We've learned, to our astonishment, that the crockpot was expressly invented to recreate the conditions of communal shetl ovens for making Cholent.  It is very apparent that the crockpot was not invented to recreate the conditions of a pib.

I've never had a truly acceptable Cochinita Pibil outside the Yucatán.  But a lot of the reason for that is that, outside the Yucatán, I've never had a Cochinita Pibil cooked in a piba pit lined with stones in which a whole piglet in a Seville orange/achiote marinade is buried and roasted, wrapped in banana leaves, over the heated stones and some coals.  So the thing isn't that mine was so much better than all the lame Cochinita Pibils I've had in restaurants up here:  it's that it wasn't any worse.  (OK, Aaron Sanchez's was better.)  For dinner at home, it was really kind of great.

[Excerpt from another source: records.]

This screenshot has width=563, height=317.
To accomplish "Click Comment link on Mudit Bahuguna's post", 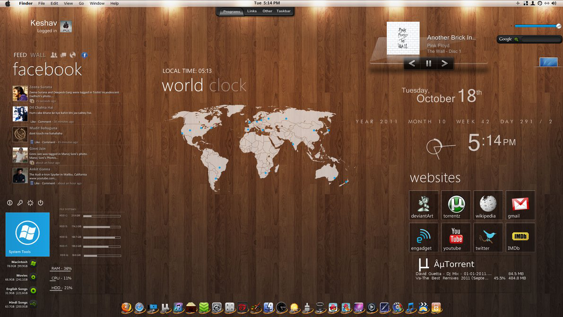I will pos(49,142).
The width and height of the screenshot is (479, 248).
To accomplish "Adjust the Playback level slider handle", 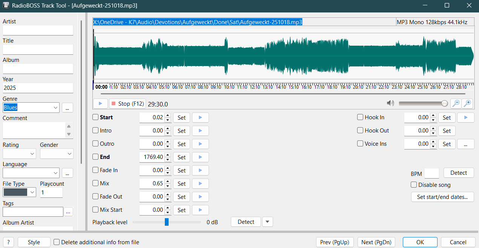I will click(167, 222).
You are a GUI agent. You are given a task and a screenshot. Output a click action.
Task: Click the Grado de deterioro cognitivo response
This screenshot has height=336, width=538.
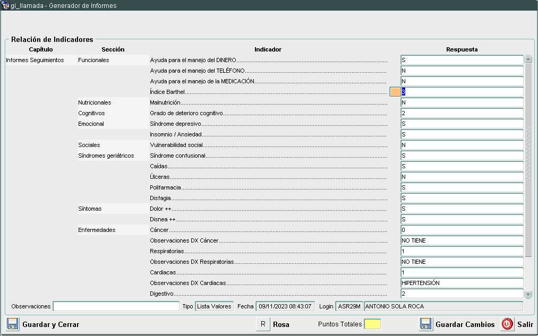click(462, 113)
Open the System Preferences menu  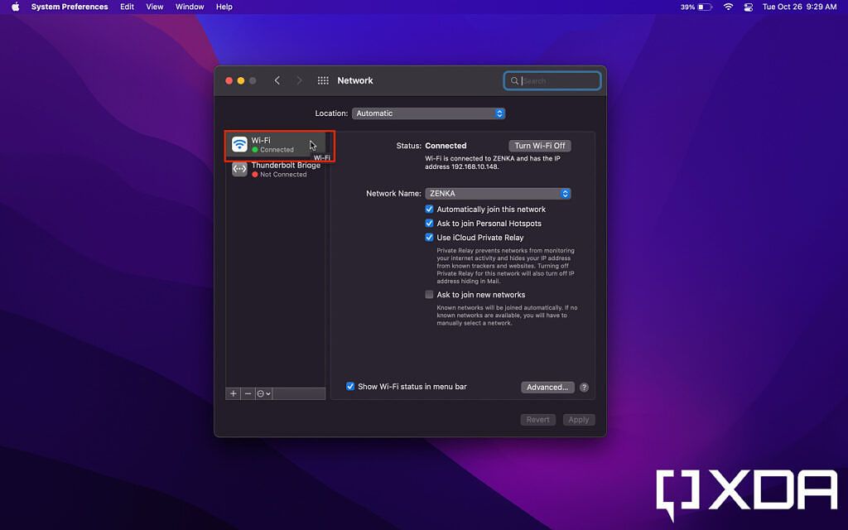click(x=69, y=7)
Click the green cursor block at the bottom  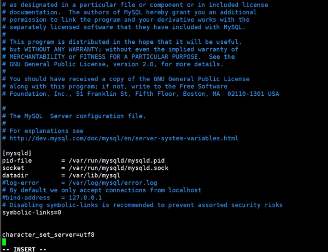click(x=4, y=242)
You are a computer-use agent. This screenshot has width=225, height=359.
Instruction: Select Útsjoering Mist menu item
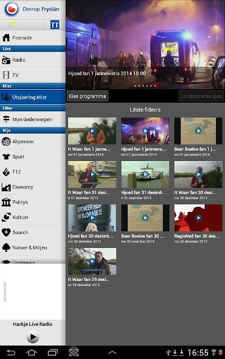(x=33, y=97)
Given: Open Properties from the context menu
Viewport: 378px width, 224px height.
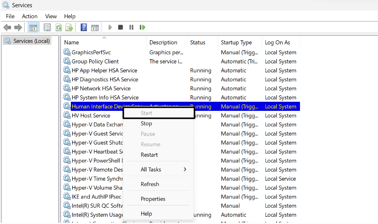Looking at the screenshot, I should coord(153,199).
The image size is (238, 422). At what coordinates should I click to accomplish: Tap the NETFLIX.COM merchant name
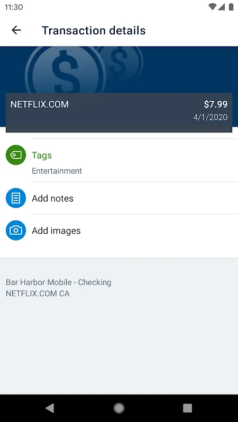click(x=40, y=104)
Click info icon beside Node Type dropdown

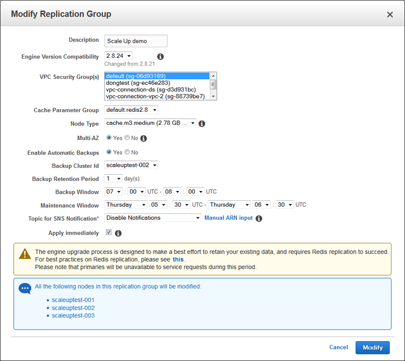[201, 123]
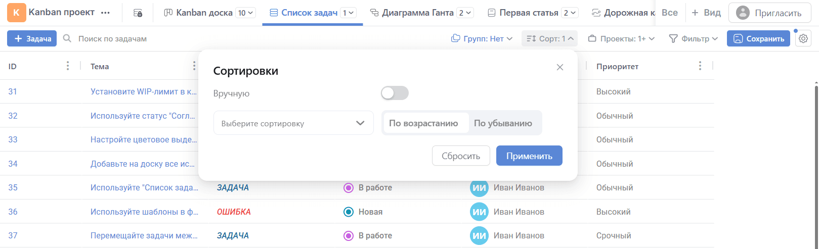
Task: Select По возрастанию sort order
Action: click(423, 123)
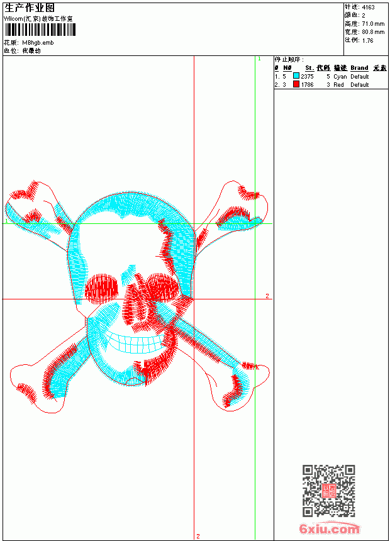Click the green marker 1 at top
Viewport: 390px width, 541px height.
tap(260, 59)
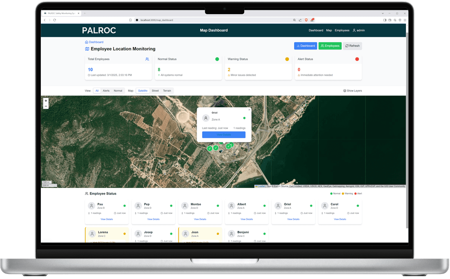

Rick Bayless made two choices I disagreed with -- although I only modified one.  Seville oranges are hard to come by here.  Assuming their unavailability -- a 100% correct assumption in my case -- Bayless has you use limes instead.  The universal approach is to use the juice of normal oranges (to preserve the orange flavor accents) blended with the juice of limes or lemons (to supply the requisite sourness and, more important, acid).  I have access to bitter Mexican limes, so I used the juice of an orange blended with their juice, knowing that the Mexican limes would really tarten things up.

Bayless also omits charred garlic, a typical Yucatecan ingredient that is a pretty key component of this dish.  I don't know why:  maybe he thinks it would scare people away (he keeps this recipe VERY simple) (the hardest part was sourcing the banana leaves with which I lined the crockpot).  But really, how hard is it to char some garlic?  I really don't know why I didn't.  If I ever make this again, I will.

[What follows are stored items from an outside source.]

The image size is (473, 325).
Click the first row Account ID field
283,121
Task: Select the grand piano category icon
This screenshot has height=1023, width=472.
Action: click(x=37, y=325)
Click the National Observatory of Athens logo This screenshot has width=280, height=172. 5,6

Topped with the requisite onions marinated in more of that orange/lime juice (minus the achiote).  Tortillas to wrap, of course.

On the side, the inevitable refried black beans.  And a salad of mustard spinach dressed with a little sour cream and a lot of Oregano Indio, with scallions, radish, and pepitas strewn on top.

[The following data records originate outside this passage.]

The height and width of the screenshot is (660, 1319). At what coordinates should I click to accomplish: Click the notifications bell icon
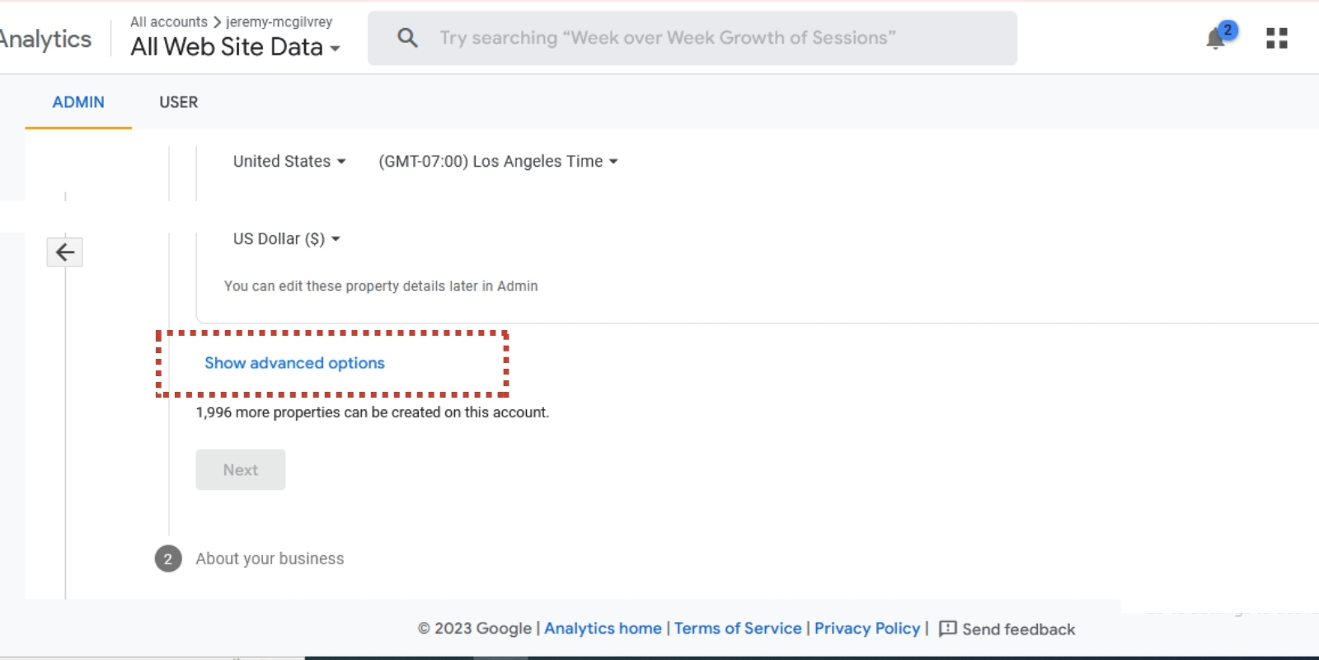pyautogui.click(x=1216, y=39)
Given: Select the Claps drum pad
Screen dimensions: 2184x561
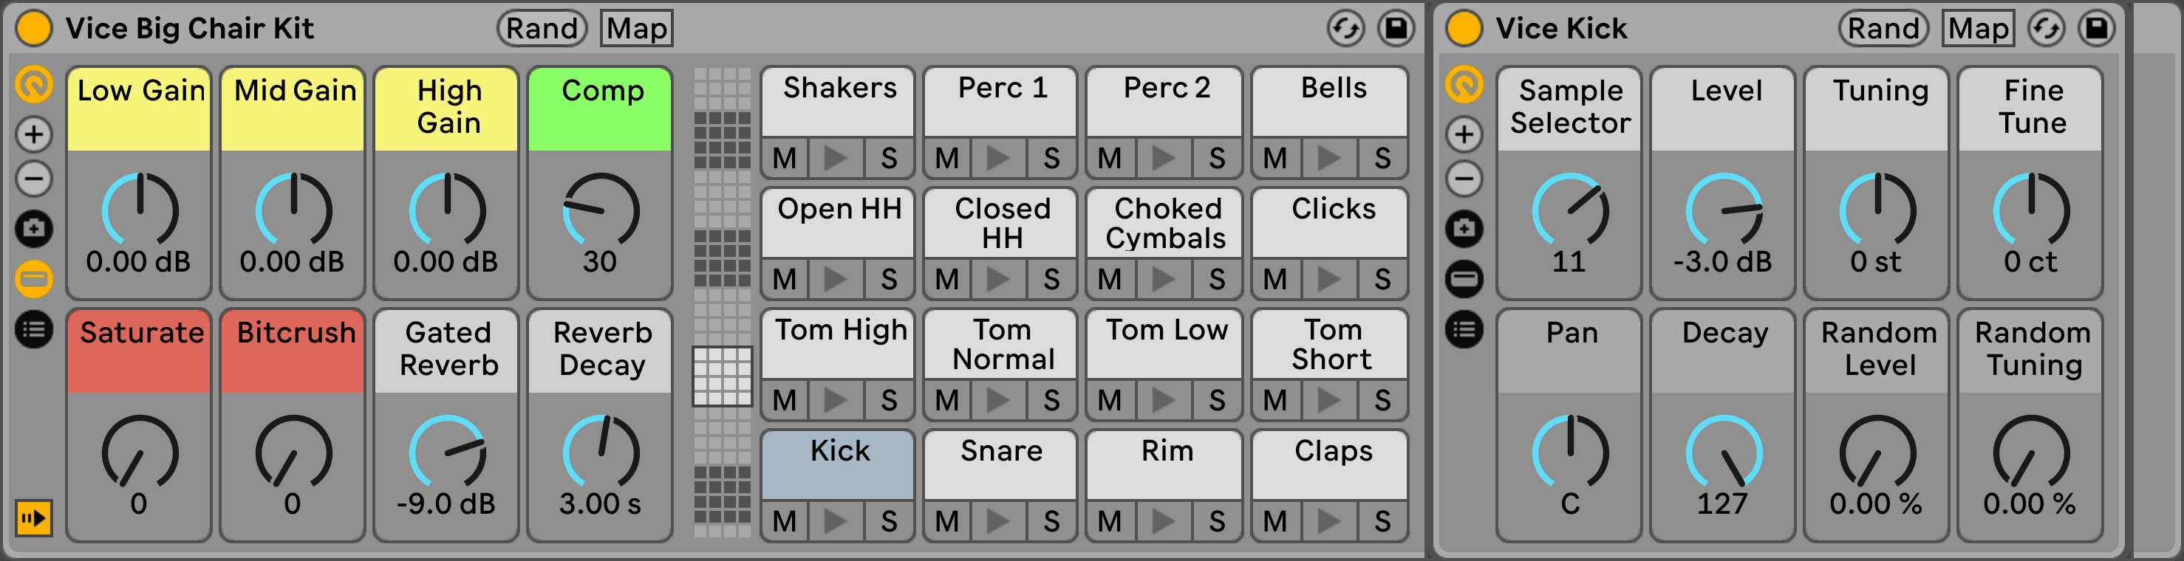Looking at the screenshot, I should coord(1332,462).
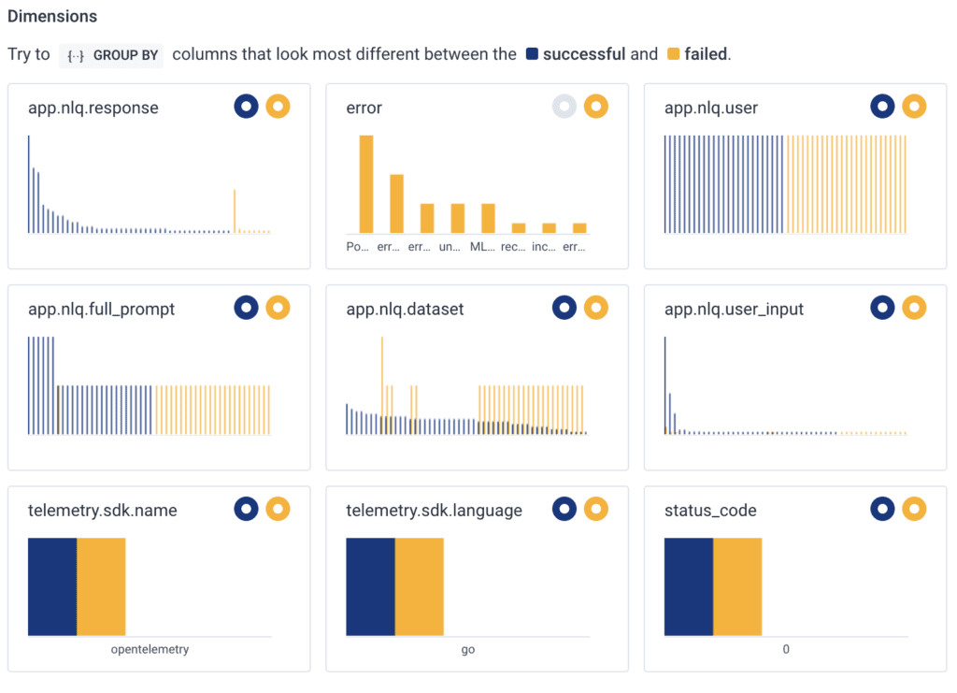
Task: Click blue successful circle on telemetry.sdk.name card
Action: coord(246,509)
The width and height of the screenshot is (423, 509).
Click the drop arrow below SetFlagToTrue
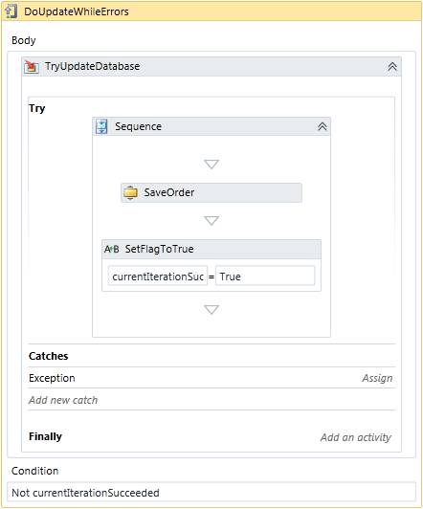[x=212, y=309]
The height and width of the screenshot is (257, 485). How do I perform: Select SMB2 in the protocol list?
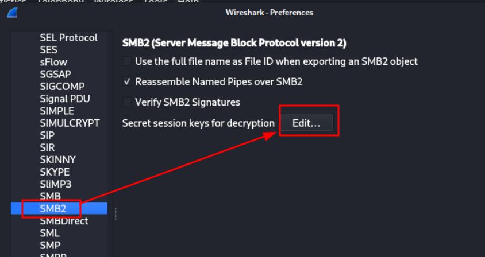[x=59, y=208]
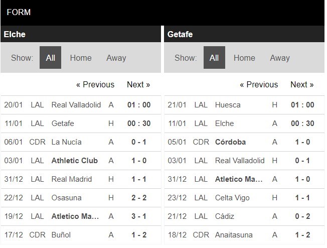Screen dimensions: 327x248
Task: Open Athletic Club match in Elche list
Action: (81, 161)
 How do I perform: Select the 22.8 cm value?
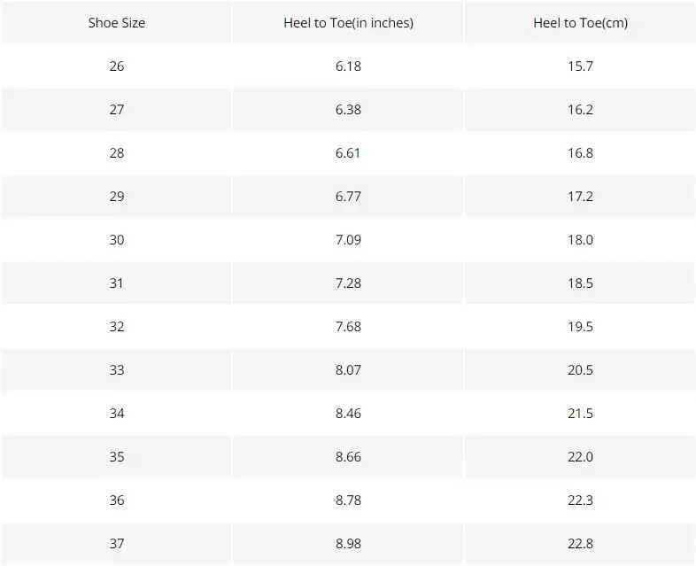tap(580, 543)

Let's let Desi take us out of this once more:

Now this is a dish that actually GOES with a Vouvray Moelleux.

1985 Domaine Huet Vouvray Moellieux "Le Mont"

This bottle doesn't go back to our nation's Bicentennial.  Only to the year I got married.

Le Mont is Huet's flintier Vouvray -- even the Moelleux.  This is a splendid bottle.  There is (still) some tension here (as you'd expect in a similarly old Riesling and perhaps no other similarly aged wine).  But the key characteristic is harmony.  While the Chenin Blanc acid backbone gives the sweet notes a kick, the main thing you notice is how integrated they are.  This is a complex wine, and you taste a lot of different things.  But they feel of a piece.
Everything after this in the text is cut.